StructuredEvaluator se = new StructuredEvaluator(new FastEvaluator());
Jep jep = new Jep(new MyStructuredParser(),new JavaOperatorTable(),se);
// Adds up even numbers from 1 to 10
Node n = jep.parse(
    "tot=0;\n" +
    "for(i=1;i<=10;i=i+1) {\n" +
    "  if( i%2 ==1) continue;\n" +
    "  tot+=i;\n" +
    "}" +
Object res = jep.evaluate(n);

In Backus-Naur Form this grammar would be

<head>      ::= <seq>
<seq>       ::= <statement>+
<statement> ::= <blockRule>
              | <ifRule>
              | <whileRule>
              | <forRule>
              | <breakRule>
              | <contRule>
              | <texpr>
<blockRule> ::= "{" <seq> "}"              
<ifRule>    ::= "if" "(" <expr> ")" <statement> [ "else" <statement> ]
<whileRule> ::= "while" "(" <expr> ")" <statement>
<forRule>   ::= "for" "(" <expr> ";" <expr> ";" <expr> ")" <statement>
<breakRule> ::= "break" ";"
<contRule>  ::= "continue" ";"
<texpr>     ::= <expr> [";"]
<expr>      ::= // expression parsed by normal Jep, not easily expressible in BNF

Each part of the grammar is expressed by an instance of GramaticalRuleI. Important classes are ExpressionRule which matches the normal Jep syntax. SequenceRule matches a sequences of statements. StatementRule matches one of a set of different rules. These rules are added using the addRule methods each rule is tested in turn. BlockRule matches a block like { statement }. Other rules match specific constructs like if, for and while.

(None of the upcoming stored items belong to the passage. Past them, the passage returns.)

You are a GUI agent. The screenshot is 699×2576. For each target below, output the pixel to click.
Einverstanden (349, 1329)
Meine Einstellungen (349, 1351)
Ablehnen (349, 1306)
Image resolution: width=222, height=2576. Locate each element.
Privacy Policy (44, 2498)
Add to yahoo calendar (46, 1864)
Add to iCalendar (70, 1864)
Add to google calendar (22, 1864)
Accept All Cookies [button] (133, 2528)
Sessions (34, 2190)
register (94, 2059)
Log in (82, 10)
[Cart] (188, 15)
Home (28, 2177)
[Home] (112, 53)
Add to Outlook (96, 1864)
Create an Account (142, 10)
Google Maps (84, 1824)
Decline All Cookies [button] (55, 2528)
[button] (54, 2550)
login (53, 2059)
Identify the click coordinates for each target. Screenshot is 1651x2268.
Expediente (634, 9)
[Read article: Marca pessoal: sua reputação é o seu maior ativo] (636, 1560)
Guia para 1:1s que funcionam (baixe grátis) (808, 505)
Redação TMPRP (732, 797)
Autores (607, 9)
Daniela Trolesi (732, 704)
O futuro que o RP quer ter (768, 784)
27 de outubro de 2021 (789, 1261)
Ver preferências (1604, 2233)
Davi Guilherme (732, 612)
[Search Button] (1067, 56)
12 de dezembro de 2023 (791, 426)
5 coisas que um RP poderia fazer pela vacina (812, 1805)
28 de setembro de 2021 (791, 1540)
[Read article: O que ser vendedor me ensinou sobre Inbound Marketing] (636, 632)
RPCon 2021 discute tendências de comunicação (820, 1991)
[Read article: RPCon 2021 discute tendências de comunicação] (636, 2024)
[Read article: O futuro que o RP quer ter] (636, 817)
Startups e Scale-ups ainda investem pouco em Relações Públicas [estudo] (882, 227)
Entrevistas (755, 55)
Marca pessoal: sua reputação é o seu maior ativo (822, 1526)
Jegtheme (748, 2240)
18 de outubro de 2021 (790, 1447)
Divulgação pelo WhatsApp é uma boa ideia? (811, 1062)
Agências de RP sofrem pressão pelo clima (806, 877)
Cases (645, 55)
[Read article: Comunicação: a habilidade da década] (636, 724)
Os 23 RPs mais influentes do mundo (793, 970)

Different syntaxes can be constructed by using these rules specifying different tokens in their constructors or writing a new class which implement GramaticalRuleI.

During parsing the match method of each GramaticalRuleI returns an object of type Node if there is successful match or null it if did not match. Typically the returned object will be a subclass of StructureNode.

During evaluation the StructuredEvaluator will call its eval method of each StructureNode For example an IfNode has three children, and during eval it evaluates the it's first child, depending on the result it will evaluate either it's second or third child.